Texte cité.

La double tutelle ministérielle Education Nationale – Travail de la secrétaire déléguée à la formation professionnelle est programmatique. Ce qui est proposé, avec l’augmentation de la période de stage, c’est moins d’École pour les classes populaires, les plus pauvres. Cette réforme de la voie professionnelle exclut les élèves hors de l’école pour les inscrire davantage dans le monde du travail, n’oublions pas que dans « lycée professionnel », il y a « lycée ». L’augmentation du temps de stage diminue d’autant le temps de formation au lycée. En mars 2022, Sigrid Gérardin, co-secrétaire générale du Snuep-FSU, s’alarmait des propos d’E Macron sur le lycée professionnel :”Le pire est devant nous. Un tiers des jeunes lycéens vont être exclus de l’école”. Oui, alors « l’Ecole n’est pas faite pour les pauvres » pour reprendre un titre du dernier ouvrage paru en 2022 de Jean-Paul Delahaye, elle les trie et les oriente vers la voie professionnelle, sur le chemin de l’employabilité et des besoins court-termismes des entreprises.
Les élèves de la voie professionnelle n’auraient-ils pas droit à une formation égalitaire ? Ils devraient rejoindre le marché du travail, et le statut de travailleur, comme le laisserait entendre la double tutelle ministérielle Éducation Nationale – Travail. Ces élèves ne « mériteraient » -ils pas une formation scolaire, de projets pédagogiques et culturels ? L’École, c’est aussi le lieu de construction de la citoyenneté. Quelle finalité voulons-nous pour le lycée professionnel, celui de l’employabilité ? et au-delà, quelle société construisons-nous, à opposer main d’œuvre et acquisition d’un capital culturel ?

Données fournies.
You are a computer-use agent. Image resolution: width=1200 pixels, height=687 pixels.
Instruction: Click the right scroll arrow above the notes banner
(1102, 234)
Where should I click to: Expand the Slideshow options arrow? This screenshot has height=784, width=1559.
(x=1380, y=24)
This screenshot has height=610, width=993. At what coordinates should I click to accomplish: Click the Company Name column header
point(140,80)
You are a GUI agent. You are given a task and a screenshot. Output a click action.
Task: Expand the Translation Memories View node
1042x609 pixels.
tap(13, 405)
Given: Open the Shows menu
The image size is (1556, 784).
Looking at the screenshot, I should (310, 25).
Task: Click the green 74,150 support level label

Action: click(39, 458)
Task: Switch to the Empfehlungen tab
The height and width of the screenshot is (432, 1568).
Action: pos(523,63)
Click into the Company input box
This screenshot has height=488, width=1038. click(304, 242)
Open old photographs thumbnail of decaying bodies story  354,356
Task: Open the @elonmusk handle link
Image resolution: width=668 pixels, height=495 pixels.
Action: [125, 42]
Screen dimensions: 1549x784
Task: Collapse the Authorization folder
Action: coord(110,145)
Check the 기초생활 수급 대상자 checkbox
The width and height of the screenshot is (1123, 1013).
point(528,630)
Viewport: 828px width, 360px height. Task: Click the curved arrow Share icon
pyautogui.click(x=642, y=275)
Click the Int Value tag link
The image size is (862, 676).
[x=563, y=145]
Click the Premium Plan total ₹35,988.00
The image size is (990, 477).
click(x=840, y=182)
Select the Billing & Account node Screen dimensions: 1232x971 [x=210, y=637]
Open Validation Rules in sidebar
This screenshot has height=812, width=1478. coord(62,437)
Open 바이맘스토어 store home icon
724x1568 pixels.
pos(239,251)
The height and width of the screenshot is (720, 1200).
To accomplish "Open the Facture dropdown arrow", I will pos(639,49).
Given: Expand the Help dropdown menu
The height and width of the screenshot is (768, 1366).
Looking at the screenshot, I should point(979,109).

Consignes.
a – Pour chaque affirmation, dites si elle s'accorde avec le texte sur la réforme du lycée professionnel. Répondez par oui ou non et citez mot pour mot le passage qui tranche : (i) la secrétaire déléguée à la formation professionnelle dépend à la fois de l'Éducation nationale et du Travail ; (ii) le temps de stage s'ajoute à celui de la formation au lycée sans le réduire ; (iii) le dernier livre de Jean-Paul Delahaye est sorti en 2020.
b – Recopiez la liste en entier, ligne par ligne, sans y changer quoi que ce soit.

Réponses par consigne.
a –
(i) Oui : « La double tutelle ministérielle Education Nationale – Travail de la secrétaire déléguée à la formation professionnelle est programmatique. »
(ii) Non : « L’augmentation du temps de stage diminue d’autant le temps de formation au lycée. »
(iii) Non : « pour reprendre un titre du dernier ouvrage paru en 2022 de Jean-Paul Delahaye »

b –
You are a computer-use agent. Image resolution: width=1200 pixels, height=687 pixels.
Instruction: Click the right scroll arrow above the notes banner
(1102, 234)
Where should I click to: Expand the Slideshow options arrow? This screenshot has height=784, width=1559.
(x=1380, y=24)
This screenshot has height=610, width=993. At what coordinates should I click to accomplish: Click the Company Name column header
point(140,80)
You are a GUI agent. You are given a task and a screenshot. Output a click action.
Task: Expand the Translation Memories View node
1042x609 pixels.
tap(13, 405)
Given: Open the Shows menu
The image size is (1556, 784).
Looking at the screenshot, I should (310, 25).
Task: Click the green 74,150 support level label

Action: click(39, 458)
Task: Switch to the Empfehlungen tab
The height and width of the screenshot is (432, 1568).
Action: pos(523,63)
Click into the Company input box
This screenshot has height=488, width=1038. click(304, 242)
Open old photographs thumbnail of decaying bodies story  354,356
Task: Open the @elonmusk handle link
Image resolution: width=668 pixels, height=495 pixels.
Action: [125, 42]
Screen dimensions: 1549x784
Task: Collapse the Authorization folder
Action: coord(110,145)
Check the 기초생활 수급 대상자 checkbox
The width and height of the screenshot is (1123, 1013).
point(528,630)
Viewport: 828px width, 360px height. Task: Click the curved arrow Share icon
pyautogui.click(x=642, y=275)
Click the Int Value tag link
The image size is (862, 676).
[x=563, y=145]
Click the Premium Plan total ₹35,988.00
The image size is (990, 477).
click(x=840, y=182)
Select the Billing & Account node Screen dimensions: 1232x971 [x=210, y=637]
Open Validation Rules in sidebar
This screenshot has height=812, width=1478. coord(62,437)
Open 바이맘스토어 store home icon
724x1568 pixels.
pos(239,251)
The height and width of the screenshot is (720, 1200).
To accomplish "Open the Facture dropdown arrow", I will pos(639,49).
Given: Expand the Help dropdown menu
The height and width of the screenshot is (768, 1366).
Looking at the screenshot, I should point(979,109).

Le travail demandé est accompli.